▶ **Written task**
Can you give everything from "The height and width of the screenshot is (1428, 2576). Identify" down to "Looking at the image, I should click on (256, 213)." again, changing "refresh" to "reload" and leaving everything else unchanged?

▶ **Material supplied**
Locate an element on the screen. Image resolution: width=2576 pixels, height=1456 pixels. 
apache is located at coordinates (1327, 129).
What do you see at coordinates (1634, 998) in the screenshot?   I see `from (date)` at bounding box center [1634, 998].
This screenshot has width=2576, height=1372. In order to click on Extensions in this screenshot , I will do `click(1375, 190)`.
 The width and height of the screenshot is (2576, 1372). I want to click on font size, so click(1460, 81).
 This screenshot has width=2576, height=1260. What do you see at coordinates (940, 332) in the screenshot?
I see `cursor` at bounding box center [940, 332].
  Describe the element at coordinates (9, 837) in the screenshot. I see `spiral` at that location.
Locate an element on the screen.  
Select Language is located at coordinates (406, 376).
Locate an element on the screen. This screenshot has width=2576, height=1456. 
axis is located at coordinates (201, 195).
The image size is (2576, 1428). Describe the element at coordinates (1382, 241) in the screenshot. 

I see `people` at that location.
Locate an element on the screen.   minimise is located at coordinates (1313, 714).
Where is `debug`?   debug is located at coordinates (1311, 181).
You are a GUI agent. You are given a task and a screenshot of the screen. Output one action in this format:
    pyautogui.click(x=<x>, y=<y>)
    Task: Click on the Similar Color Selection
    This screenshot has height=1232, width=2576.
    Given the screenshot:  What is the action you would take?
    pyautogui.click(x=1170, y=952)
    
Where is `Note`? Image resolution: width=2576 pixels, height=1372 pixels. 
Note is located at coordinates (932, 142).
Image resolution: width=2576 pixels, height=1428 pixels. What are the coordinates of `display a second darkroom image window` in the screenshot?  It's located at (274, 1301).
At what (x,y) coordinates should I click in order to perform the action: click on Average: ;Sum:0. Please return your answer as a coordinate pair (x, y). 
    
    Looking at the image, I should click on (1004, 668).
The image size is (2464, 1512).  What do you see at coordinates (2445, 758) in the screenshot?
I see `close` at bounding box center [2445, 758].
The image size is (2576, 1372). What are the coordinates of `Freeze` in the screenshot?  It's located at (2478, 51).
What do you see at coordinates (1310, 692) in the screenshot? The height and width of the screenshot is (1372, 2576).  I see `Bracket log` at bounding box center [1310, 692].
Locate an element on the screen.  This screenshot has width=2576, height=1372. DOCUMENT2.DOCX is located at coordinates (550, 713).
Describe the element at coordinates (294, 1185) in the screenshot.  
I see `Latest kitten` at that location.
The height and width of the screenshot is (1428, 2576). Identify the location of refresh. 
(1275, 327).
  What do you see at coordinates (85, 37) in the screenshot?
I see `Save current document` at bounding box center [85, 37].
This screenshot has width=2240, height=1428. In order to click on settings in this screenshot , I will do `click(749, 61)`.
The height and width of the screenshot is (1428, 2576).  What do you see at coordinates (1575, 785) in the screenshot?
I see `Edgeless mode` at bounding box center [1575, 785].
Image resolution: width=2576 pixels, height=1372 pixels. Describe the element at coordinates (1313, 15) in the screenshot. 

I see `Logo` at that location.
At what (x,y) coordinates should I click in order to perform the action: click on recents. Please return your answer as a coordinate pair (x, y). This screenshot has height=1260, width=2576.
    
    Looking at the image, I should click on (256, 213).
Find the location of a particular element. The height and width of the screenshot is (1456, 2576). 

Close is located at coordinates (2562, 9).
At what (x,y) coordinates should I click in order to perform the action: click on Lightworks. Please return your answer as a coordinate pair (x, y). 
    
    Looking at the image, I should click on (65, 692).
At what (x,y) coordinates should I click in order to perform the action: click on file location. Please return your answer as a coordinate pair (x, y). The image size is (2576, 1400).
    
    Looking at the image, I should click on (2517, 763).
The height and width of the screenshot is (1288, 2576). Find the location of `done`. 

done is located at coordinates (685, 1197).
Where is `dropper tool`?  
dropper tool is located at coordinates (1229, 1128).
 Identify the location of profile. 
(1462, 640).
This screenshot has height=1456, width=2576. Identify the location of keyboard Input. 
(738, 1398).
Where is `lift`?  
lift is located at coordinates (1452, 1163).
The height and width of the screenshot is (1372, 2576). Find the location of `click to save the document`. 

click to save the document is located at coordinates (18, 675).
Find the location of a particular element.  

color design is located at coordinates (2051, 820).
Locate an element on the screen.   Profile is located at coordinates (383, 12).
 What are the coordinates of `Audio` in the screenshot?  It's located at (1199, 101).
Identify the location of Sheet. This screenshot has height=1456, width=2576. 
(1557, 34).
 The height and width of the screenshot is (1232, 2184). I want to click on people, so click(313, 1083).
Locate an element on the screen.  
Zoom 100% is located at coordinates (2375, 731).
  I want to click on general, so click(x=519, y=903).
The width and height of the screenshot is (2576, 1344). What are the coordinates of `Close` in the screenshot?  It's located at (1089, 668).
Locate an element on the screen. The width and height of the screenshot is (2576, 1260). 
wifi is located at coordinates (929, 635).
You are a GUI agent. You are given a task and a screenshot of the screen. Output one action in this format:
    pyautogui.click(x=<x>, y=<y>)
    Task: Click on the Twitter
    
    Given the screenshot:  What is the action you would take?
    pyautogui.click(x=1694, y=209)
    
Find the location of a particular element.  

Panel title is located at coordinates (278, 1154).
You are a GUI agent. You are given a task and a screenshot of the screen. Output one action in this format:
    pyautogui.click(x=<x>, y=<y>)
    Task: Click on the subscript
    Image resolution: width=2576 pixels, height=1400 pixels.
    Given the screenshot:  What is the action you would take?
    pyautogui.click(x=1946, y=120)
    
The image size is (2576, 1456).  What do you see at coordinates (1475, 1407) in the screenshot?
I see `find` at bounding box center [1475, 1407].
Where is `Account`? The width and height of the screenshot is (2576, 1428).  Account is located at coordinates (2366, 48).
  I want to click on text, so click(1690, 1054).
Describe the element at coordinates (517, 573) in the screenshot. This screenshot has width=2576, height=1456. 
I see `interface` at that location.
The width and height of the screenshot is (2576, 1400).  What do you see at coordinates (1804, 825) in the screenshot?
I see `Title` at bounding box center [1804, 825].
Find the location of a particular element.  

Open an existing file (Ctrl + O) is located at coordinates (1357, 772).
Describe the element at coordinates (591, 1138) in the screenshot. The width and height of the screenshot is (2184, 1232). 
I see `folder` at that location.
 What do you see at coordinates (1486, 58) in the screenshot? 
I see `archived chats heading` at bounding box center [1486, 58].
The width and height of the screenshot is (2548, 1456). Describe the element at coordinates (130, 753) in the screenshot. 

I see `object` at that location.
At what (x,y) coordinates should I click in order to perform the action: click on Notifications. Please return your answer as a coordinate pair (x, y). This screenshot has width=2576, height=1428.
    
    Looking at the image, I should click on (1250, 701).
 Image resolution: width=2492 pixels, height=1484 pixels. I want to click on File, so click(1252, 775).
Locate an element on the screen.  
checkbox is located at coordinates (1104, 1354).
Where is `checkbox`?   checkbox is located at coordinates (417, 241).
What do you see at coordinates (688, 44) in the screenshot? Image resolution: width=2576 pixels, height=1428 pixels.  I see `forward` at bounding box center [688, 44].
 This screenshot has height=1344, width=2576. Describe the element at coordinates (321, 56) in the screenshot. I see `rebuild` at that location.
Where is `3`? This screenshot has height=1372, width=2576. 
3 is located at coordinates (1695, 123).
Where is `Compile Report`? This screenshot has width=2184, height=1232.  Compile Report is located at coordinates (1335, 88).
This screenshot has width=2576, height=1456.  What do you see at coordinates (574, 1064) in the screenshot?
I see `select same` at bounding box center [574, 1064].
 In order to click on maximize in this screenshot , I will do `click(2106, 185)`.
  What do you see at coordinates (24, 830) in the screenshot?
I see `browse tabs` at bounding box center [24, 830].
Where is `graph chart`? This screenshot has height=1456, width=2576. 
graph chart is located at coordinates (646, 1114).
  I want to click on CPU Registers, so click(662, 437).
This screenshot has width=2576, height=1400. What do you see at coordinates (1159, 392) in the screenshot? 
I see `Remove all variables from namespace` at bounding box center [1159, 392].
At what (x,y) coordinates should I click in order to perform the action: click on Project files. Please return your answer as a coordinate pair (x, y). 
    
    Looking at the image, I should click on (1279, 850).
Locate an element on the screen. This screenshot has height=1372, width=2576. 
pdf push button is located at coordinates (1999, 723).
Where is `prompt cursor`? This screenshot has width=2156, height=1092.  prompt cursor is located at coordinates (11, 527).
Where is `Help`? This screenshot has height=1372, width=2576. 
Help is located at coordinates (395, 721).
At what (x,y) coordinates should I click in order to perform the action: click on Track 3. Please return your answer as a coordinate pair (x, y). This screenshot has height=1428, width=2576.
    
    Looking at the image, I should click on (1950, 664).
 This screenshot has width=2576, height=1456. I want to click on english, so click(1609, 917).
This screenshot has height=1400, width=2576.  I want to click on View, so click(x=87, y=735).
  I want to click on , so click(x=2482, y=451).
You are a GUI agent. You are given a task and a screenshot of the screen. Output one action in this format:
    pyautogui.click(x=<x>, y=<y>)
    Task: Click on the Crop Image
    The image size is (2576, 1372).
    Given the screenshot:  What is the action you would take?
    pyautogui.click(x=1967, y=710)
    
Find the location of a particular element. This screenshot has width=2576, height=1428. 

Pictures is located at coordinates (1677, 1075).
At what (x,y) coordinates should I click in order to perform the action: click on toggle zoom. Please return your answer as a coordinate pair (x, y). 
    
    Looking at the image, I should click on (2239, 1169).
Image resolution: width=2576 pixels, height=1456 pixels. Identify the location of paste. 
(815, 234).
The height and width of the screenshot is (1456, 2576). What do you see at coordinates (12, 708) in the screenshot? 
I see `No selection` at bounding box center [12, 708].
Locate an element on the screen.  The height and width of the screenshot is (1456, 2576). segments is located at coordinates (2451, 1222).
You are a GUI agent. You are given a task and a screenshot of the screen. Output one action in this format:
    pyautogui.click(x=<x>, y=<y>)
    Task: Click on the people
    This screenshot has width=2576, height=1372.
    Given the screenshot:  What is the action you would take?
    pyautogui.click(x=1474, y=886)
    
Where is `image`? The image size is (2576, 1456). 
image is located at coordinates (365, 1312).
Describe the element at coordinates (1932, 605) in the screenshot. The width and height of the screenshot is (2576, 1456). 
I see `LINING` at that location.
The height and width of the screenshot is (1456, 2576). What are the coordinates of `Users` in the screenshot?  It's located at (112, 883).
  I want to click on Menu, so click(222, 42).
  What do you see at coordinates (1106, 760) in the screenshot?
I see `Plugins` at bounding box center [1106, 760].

▶ **Answer below**
The height and width of the screenshot is (1428, 2576). Identify the location of reload. 
(1275, 327).
  What do you see at coordinates (85, 37) in the screenshot?
I see `Save current document` at bounding box center [85, 37].
This screenshot has width=2240, height=1428. In order to click on settings in this screenshot , I will do `click(749, 61)`.
The height and width of the screenshot is (1428, 2576).  What do you see at coordinates (1575, 785) in the screenshot?
I see `Edgeless mode` at bounding box center [1575, 785].
Image resolution: width=2576 pixels, height=1372 pixels. Describe the element at coordinates (1313, 15) in the screenshot. 

I see `Logo` at that location.
At what (x,y) coordinates should I click in order to perform the action: click on recents. Please return your answer as a coordinate pair (x, y). This screenshot has height=1260, width=2576.
    
    Looking at the image, I should click on (256, 213).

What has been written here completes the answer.